Microsoft Corporation (NASDAQ:MSFT) is officially taking action to make their Windows Server smaller and lighter – and something that is far more cloud-oriented than ever before.

Microsoft Corporation (NASDAQ:MSFT) has kept a tight lid regarding the next edition of Windows Server, but now some of those tightly kept secrets are coming to light. Microsoft noted that they would be available in 2016 and that when they arrive they will be significantly different than as it currently exists. The company noted that the version of Windows Server that exists right now is simply not good enough for the computing needs that people have today and that ultimately a more cloud-based solution is what will be necessary.

That’s why the company will be releasing what will be referred to as a “Nano” version of the Windows Server. It will be lighter, cloud-based, and will ultimately create a better solution for the computing needs that are seen today. “We are going to have a cloud-optimised server,” Jeffrey Snover pointed out. The new server roadmap will consist of deep refactoring, client/server clarity, as well as containers to ultimately hold everything in place. This has been compared to a layer cake in the way that it will be set up – and ultimately will give Windows Server users an opportunity to see really what the functionality will be on this.

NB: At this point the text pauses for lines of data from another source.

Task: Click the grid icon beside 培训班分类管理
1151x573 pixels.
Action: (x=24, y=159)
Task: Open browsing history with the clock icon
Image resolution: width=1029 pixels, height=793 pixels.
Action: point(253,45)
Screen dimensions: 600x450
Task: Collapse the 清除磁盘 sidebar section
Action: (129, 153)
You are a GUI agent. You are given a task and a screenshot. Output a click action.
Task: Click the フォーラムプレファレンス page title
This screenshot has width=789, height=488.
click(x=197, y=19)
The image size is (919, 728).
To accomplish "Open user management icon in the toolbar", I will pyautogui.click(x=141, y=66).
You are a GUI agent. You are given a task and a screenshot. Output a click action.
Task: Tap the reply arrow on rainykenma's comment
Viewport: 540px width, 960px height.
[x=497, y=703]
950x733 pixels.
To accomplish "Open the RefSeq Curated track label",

It’s promised to be something that the computing world has needed for some time, but something that ultimately hasn’t come to fruition for a number of reasons. The main reason why this hasn’t happened thus far was because Microsoft has held off a significant amount of time since the last launch of Windows Server, something that many critics of the company have found fault with. Now though, promising a system that could potentially last years and propel the company into the future – they seem to have many of their systems in place to take off in the beginning of 2016 when the next edition of Windows Server officially launches. The team is also investing a lot more when it comes to security on Windows Server, another major complaint that those who used it had before.